Wednesday, November 30, 2016

International call traffic may tell you more than first thought

Originally by Pedro de Alarcón and Javier Carro, Data Scientists at LUCA.

This post debates the value of international phone calls in understanding society.

Telefónica has a wide global infrastructure of networks which can be used by other service providers to carry their international call and data traffic. Telefonica Business Solutions sell this service, amongst others, negotiating wholesale business deals. Our role throughout this process is to collect call and data traffic in one country (provided by a telecommunications operator) and effectively transport and pass this on to another operator in a different country.

International call patterns
Figure 1: We have analysed international call patterns to observe how different countries interact.

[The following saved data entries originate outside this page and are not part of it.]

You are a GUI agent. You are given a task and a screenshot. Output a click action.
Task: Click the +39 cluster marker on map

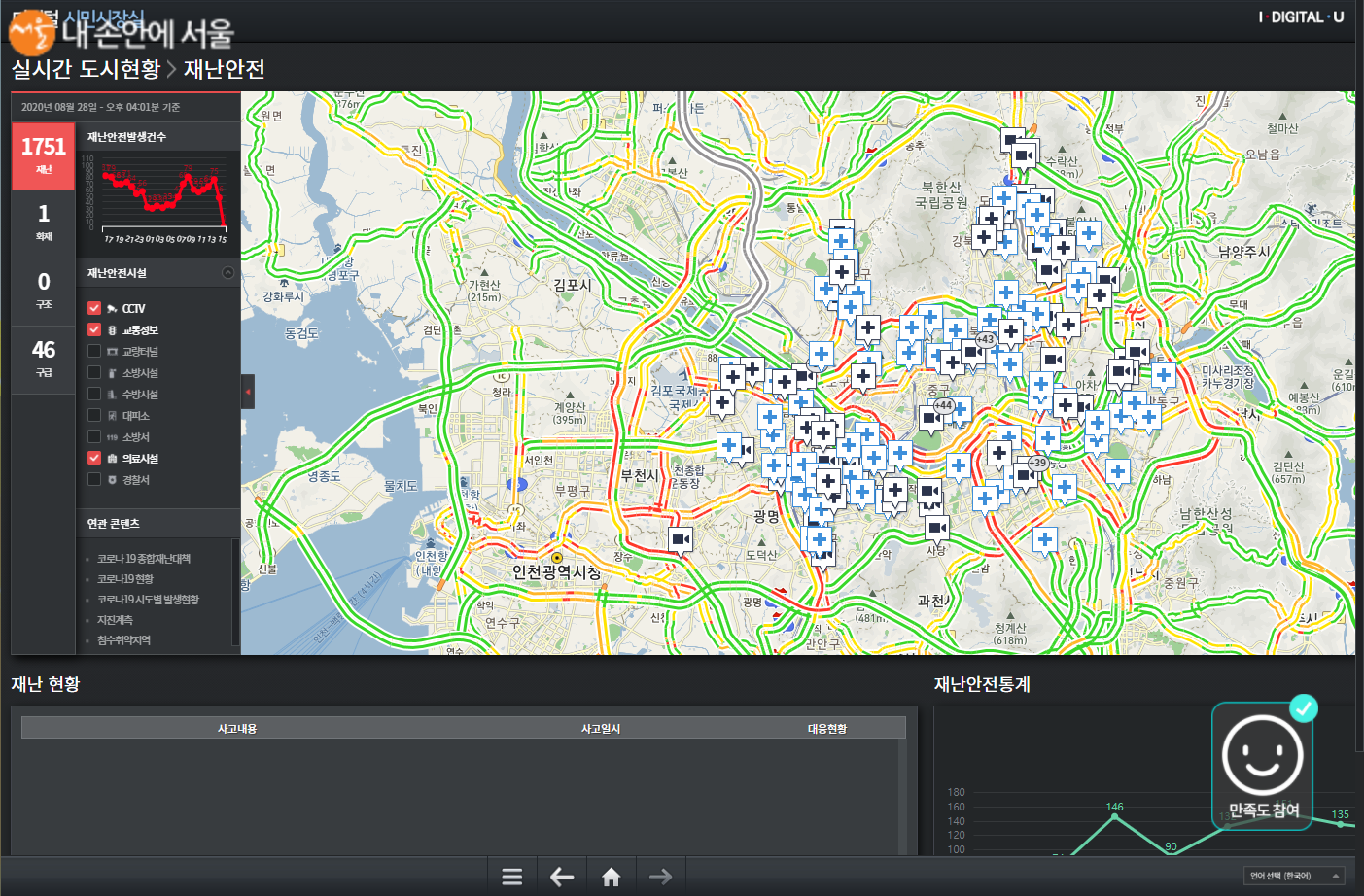tap(1037, 463)
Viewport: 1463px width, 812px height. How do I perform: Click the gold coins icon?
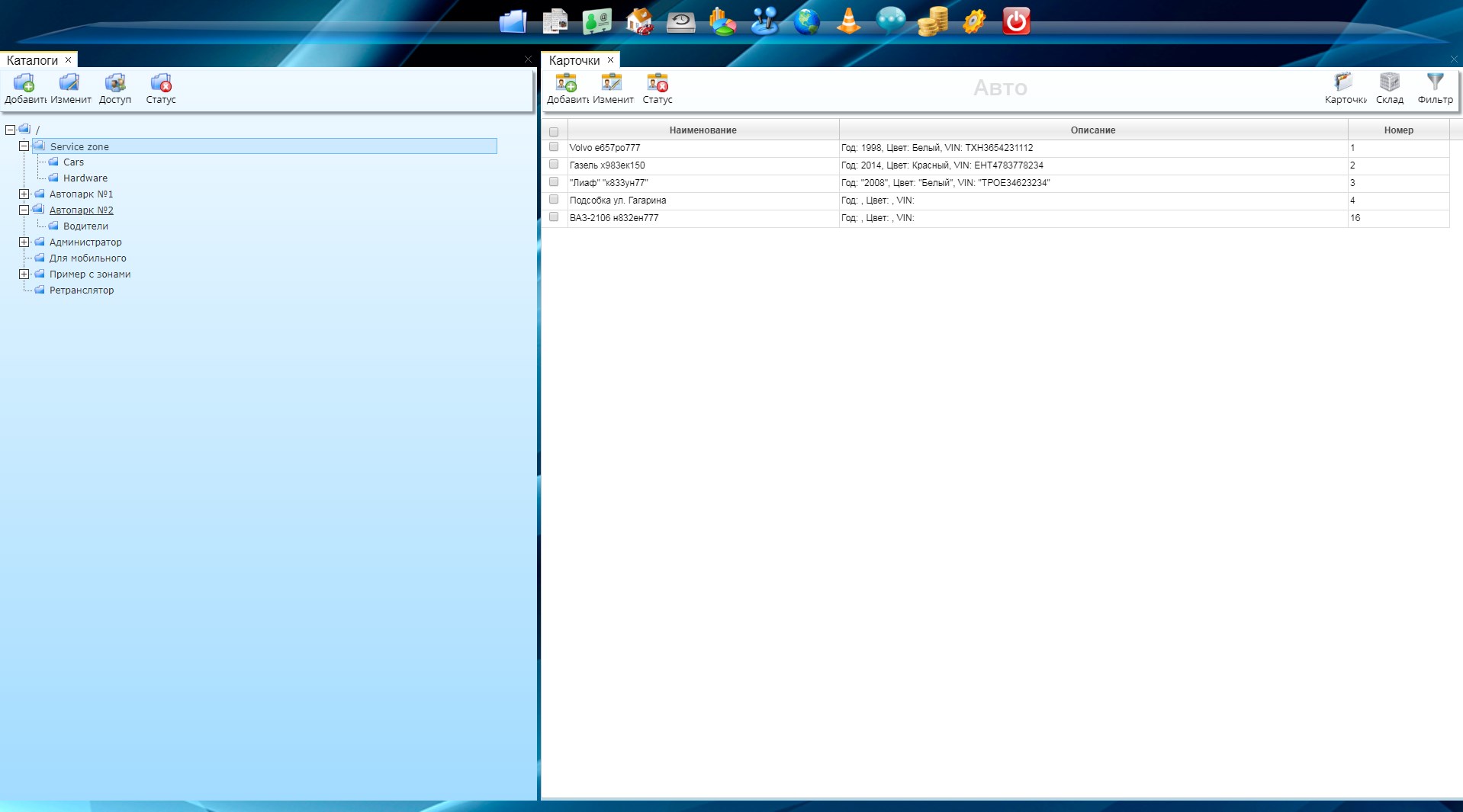(x=932, y=21)
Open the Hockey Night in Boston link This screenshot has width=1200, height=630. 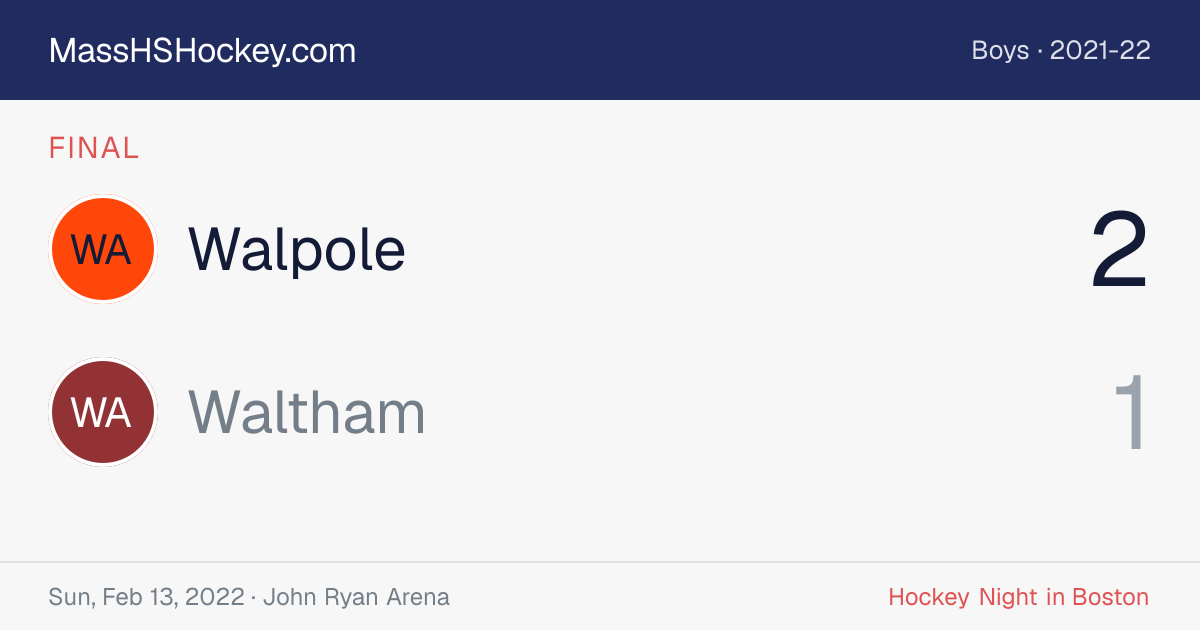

We recently had the chance to process and analyse a few months’ worth of data relating to this service. The aim of this was to let us understand the data and information allowing us to discover some interesting facts with a pretty simple analysis. All the information that is stored and processed by our global Big Data team here in LUCA is done so anonymously, ensuring a secure working environment.

When dealing with voice calls, the characteristics of each “recording/event” have a dataset which can be summed up as the phone number from the country of origin, a destination phone number, a timestamp and the call time duration. To add a deeper analysis, we can also use further parameters – but we won’t do that on this occassion.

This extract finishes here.